What’s the problem with this type of projection? The problem with this is that now our minds become very limited in what they can understand, what they can encompass. The example that I often use is that with this type of projection, our perception of the universe is like seeing through a periscope. It’s very limited. We just see things. Our field of vision is very small, and our field of comprehension is very small. We say that in colloquial language, “You can only see what’s in front of your nose.”

This prevents us from being of the best help to everybody, because if we think in terms of no beginning and a countless − but finite, though extremely large − number of beings, if we want to know how to benefit even just one particular being, we need to understand where they’re at, what their level of problem is and so on. We have to understand everything that ever happened before in the whole universe, how it affected this particular mental continuum, all the causes for why they are the way they are now. If we wanted to teach them something and benefit and help them to achieve liberation and enlightenment, to decide what would be most effective to teach, we really need to know the consequences of teaching this person this particular piece of Dharma.

Of course, this person that we teach is not going to exist with a solid line around him or her, never interacting with anybody else in the future. This being is going to interact with everybody else from now until the attainment of enlightenment and even after that as well, affected by what we teach, and that’s going to have an effect on everybody that this person meets. To be able to benefit anybody as fully as is possible, we have to gain the type of mind that knows all this, an omniscient mind, the mind of a Buddha.

We have to gain this type of mind so that we really know how to help others. Otherwise, we’re just looking through the periscope; we just see what’s in front of our noses. We need to get our minds to stop projecting lines around things; otherwise, we’re never going to see the full scope of cause and effect and the interrelatedness of everything that ever has or will exist. This is the limitation that comes from the projection of these lines, which comes from the habits of grasping for true existence, the habits of believing that these lines are true.

Those are the obscurations preventing enlightenment, preventing omniscience. They’re called the “obscurations regarding all knowable things,” the cognitive obscurations. What we want to do is to achieve a true stopping of this second set of obscurations as well. If we can achieve that true stopping, then we become Buddhas. Together with this omniscient state of mind that we will achieve comes an unlimited body. In terms of our energy, we can manifest in any form and communicate in any language. We attain the enlightening body, speech and mind of a Buddha.

In more detail, with that unlimited mind will come the unlimited energy of that mind, which can then manifest in any form, so we get unlimited bodies or manifestations. That energy vibrates, it’s called subtle sound, and that’s communication, that’s speech. The vibrations of the energy become unlimited as well. The energy can manifest in any form and the vibration of that energy, that’s communication, the speech can communicate in any form.

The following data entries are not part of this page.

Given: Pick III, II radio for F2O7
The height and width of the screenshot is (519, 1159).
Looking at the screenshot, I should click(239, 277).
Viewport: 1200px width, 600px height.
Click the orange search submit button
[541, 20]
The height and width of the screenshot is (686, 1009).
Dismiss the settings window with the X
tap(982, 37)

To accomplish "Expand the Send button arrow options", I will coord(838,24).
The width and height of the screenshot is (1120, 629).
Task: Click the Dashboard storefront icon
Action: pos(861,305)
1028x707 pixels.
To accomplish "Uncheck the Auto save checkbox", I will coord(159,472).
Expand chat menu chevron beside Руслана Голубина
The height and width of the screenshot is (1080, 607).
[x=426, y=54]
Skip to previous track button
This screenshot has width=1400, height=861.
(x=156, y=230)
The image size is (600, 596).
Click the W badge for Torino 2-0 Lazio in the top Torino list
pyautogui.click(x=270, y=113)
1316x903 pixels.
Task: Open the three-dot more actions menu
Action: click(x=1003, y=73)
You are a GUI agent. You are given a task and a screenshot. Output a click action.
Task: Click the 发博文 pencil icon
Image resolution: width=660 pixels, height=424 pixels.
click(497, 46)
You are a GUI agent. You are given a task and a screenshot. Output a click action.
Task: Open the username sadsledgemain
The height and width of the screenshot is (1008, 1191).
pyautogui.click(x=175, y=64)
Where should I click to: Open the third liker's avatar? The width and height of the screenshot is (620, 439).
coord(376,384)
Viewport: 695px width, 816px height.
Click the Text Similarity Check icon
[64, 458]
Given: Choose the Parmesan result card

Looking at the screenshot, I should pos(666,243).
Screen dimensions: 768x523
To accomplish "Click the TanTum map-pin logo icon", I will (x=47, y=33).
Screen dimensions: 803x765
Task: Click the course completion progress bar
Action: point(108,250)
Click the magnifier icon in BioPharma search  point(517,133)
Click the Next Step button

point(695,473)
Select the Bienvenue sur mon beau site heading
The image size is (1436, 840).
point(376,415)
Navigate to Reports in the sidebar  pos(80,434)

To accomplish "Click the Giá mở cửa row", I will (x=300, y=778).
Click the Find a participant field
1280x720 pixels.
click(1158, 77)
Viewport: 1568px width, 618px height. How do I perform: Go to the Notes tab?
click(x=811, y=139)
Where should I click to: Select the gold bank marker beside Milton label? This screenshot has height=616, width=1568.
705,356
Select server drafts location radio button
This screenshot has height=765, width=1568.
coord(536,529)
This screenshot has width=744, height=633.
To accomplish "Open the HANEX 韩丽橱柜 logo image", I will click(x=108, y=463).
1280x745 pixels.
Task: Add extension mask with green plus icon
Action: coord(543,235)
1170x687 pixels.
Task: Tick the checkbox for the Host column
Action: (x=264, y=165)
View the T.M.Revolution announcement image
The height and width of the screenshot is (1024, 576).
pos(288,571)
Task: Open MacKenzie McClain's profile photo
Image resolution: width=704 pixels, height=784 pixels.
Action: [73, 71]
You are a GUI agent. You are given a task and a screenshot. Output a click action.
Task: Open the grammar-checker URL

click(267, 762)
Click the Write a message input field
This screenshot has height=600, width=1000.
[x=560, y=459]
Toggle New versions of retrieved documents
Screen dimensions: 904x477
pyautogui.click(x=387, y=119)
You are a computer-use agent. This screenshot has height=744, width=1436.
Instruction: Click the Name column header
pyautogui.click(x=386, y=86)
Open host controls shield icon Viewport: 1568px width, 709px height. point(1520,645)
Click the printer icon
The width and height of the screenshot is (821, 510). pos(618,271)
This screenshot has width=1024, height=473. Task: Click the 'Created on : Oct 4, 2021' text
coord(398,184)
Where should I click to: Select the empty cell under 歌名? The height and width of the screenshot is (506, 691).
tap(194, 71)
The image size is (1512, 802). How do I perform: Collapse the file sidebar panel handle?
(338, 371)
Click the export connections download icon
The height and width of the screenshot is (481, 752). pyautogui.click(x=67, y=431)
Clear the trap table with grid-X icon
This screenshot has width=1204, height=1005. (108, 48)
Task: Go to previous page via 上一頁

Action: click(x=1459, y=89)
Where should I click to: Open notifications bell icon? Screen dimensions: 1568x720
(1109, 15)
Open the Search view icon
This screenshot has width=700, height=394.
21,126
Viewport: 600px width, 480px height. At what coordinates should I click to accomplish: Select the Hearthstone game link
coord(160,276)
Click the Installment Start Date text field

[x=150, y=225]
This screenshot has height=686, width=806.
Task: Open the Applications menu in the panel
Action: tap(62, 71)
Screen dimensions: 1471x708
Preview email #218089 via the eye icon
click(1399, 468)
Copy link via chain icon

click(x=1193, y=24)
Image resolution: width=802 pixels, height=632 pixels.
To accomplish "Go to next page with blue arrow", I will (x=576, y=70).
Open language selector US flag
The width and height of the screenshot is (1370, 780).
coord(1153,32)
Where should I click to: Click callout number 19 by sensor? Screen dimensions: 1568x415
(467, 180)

What is the true pathway of mind that will bring about this second set of true stoppings? That is, again, the non-conceptual cognition of voidness, which is now held with the force of bodhichitta.

One thing I should add is that that state of enlightenment is not an omnipotent state. It has unbelievable capabilities, but one of them is not omnipotence. Omnipotence would be something that does not obey the laws of cause and effect, such that an all-powerful being could do anything without any causes. Tsongkhapa says very clearly in our text, “the laws of behavioral cause and effect are never fallacious,” can never be violated; things only come about by causes.

A Buddha can teach, a Buddha can inspire, a Buddha can explain, but a Buddha can’t understand for us. We have to understand for ourselves, and, for that, we need to be receptive and build up the causes. We can only get rid of our unawareness and, based on that, get rid of our suffering by understanding for ourselves.

What will get rid of this second set of obscurations is the same understanding as what will get rid of the first set. The only difference is in terms of the motivating mind providing the force behind it – renunciation for the obscurations preventing liberation and bodhichitta for the obscurations preventing omniscience. This is according to the most sophisticated set of theories, Prasangika. There are many different levels of theories and explanations, which I will not go into, but the one that’s the most sophisticated is called Prasangika-Madhyamaka. In other words, this understanding that gets rid of both sets of obscuration is the non-conceptual cognition of voidness, the cognition that all of this projecting of encapsulated things doesn’t correspond to anything real.

When we focus on, “This doesn’t correspond to anything real,” non-conceptually, we’re focusing on a total absence. In that total absence, that projection is not there. Not only is the belief not there, but also the projection is not there. We’re just totally focused, non-conceptually, which means not through some category, like the word “voidness” or some mental picture, but just focused non-conceptually on, “There’s no such thing,” an absence of it in this sense. 

When we achieve that, that’s the arya state. “Arya” is “noble being,” but that’s a little bit of a silly term; I translate it as “a highly realized being.” It doesn’t have to do with aristocracy. An arya can’t stay in that “state of total absorption,” as it’s called, all the time, but has to come out of that, has to eat, has to go the toilet, and engage in many activities to benefit others. But, while doing all that, an arya still has that habit of projecting an appearance of true existence because that’s what the mind automatically does when it’s not totally absorbed on this absence.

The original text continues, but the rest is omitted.